This structure allows AI-generated tests to be appropriately classified and managed. Also, separating test data into common fixtures reduced redundancy in test code.

Here's an example of fixtures:

// __tests__/fixtures/testParameters.ts
export const sampleParameters = [
  { id: "param1", name: "Technical Skill", value: 4.2, confidence: 0.8 },
  { id: "param2", name: "Team Skill", value: 3.8, confidence: 0.7 },
  { id: "param3", name: "Market Size", value: 5.0, confidence: 0.9 },
  { id: "param4", name: "Profitability", value: 3.5, confidence: 0.6 },
  { id: "param5", name: "Growth Potential", value: 4.7, confidence: 0.8 },
];
 
export const lowConfidenceParameters = [
  { id: "param6", name: "Uniqueness", value: 2.8, confidence: 0.3 },
  { id: "param7", name: "Market Entry Barriers", value: 3.2, confidence: 0.4 },
];
 
export const mockParameterResponse = {
  success: true,
  parameters: sampleParameters,
  evaluationId: "eval-123456",
};

4. Introduction of a Gradual Verification Process

In prototype development, the efficiency of test execution is also an important consideration. If tests take too long to run, it disrupts the development rhythm. So, I introduced the following gradual verification process:

図表を生成中...

In the CI/CD pipeline, I implemented this using GitHub Actions:

# .github/workflows/test.yml
name: Test
 
on:
  push:
    branches: [main, develop]
  pull_request:
    branches: [main, develop]
 
jobs:
  test:
    runs-on: ubuntu-latest
    steps:
      - uses: actions/checkout@v3
      - name: Setup Node.js
        uses: actions/setup-node@v3
        with:
          node-version: "18"
      - name: Install dependencies
        run: npm ci
 
      # Feature branches (PRs) only run lightweight tests
      - name: Run unit and integration tests
        run: npm run test:quick
 
      # Develop branch includes component tests
      - name: Run component tests
        if: github.ref == 'refs/heads/develop' || github.base_ref == 'refs/heads/develop'
        run: npm run test:components
 
      # Only main branch runs full verification including E2E tests
      - name: Run E2E tests
        if: github.ref == 'refs/heads/main' || github.base_ref == 'refs/heads/main'
        run: npm run test:e2e

The corresponding package.json configuration looks like this:

{
  "scripts": {
    "test:quick": "jest --bail --testPathIgnorePatterns=e2e,components",
    "test:components": "jest --bail components",
    "test:e2e": "jest --bail e2e",
    "test": "jest"
  }
}

This gradual approach enables reliable verification while maintaining development speed. In Vibe Coding, where task granularity is small and work cycles are short at around 15 minutes, optimizing test execution time is particularly important.

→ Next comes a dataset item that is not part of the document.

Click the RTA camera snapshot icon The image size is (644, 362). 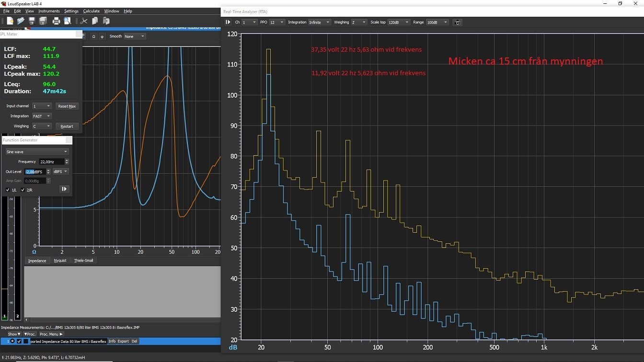point(457,23)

Fusion of BDD Approach and Test Trophy Strategy

In the test trophy strategy, the focus is more on "how" the system should behave rather than "what" to test. In this respect, it works very well with Behavior-Driven Development (BDD).

Basic Concepts and Benefits of BDD

BDD is an evolution of test-driven development that emphasizes clearer description of system behavior. The "Given-When-Then" structure is particularly characteristic:

図表を生成中...

The benefits of BDD include:

  1. Improved test readability: The purpose and preconditions of the test become clear
  2. Enhanced AI understanding: AI can better understand the intent of the test
  3. Functions as specification: Tests also serve as specification documentation
  4. Promotes communication: Expression that's easier to understand even for non-technical people

BDD Implementation Examples in the Test Trophy Strategy

In my project, I implemented BDD-style tests like this:

// Conventional test
test("Can send requests to API correctly", async () => {
  const client = new ApiClient();
  const result = await client.getParameters("user123");
  expect(result.success).toBe(true);
});
 
// BDD-style test
describe("Parameter Retrieval API", () => {
  test("Should retrieve parameters when requested with a valid user ID", async () => {
    // Given: A valid user ID and initialized API client
    const validUserId = "user123";
    const client = new ApiClient();
 
    // When: Sending a request to the parameter retrieval API
    const result = await client.getParameters(validUserId);
 
    // Then: A successful response and parameter data should be returned
    expect(result.success).toBe(true);
    expect(result.parameters).toBeDefined();
    expect(result.parameters.length).toBeGreaterThan(0);
  });
 
  test("Should return an error response when requested with a non-existent user ID", async () => {
    // Given: A non-existent user ID and initialized API client
    const invalidUserId = "nonexistent";
    const client = new ApiClient();
 
    // When: Sending a request to the parameter retrieval API
    const result = await client.getParameters(invalidUserId);
 
    // Then: An error response should be returned
    expect(result.success).toBe(false);
    expect(result.error).toBeDefined();
    expect(result.error.code).toBe("USER_NOT_FOUND");
  });
});

As you can see, BDD-style tests clearly state preconditions and describe in detail what should happen. This allows AI to understand the intent of the test more accurately and generate appropriate tests.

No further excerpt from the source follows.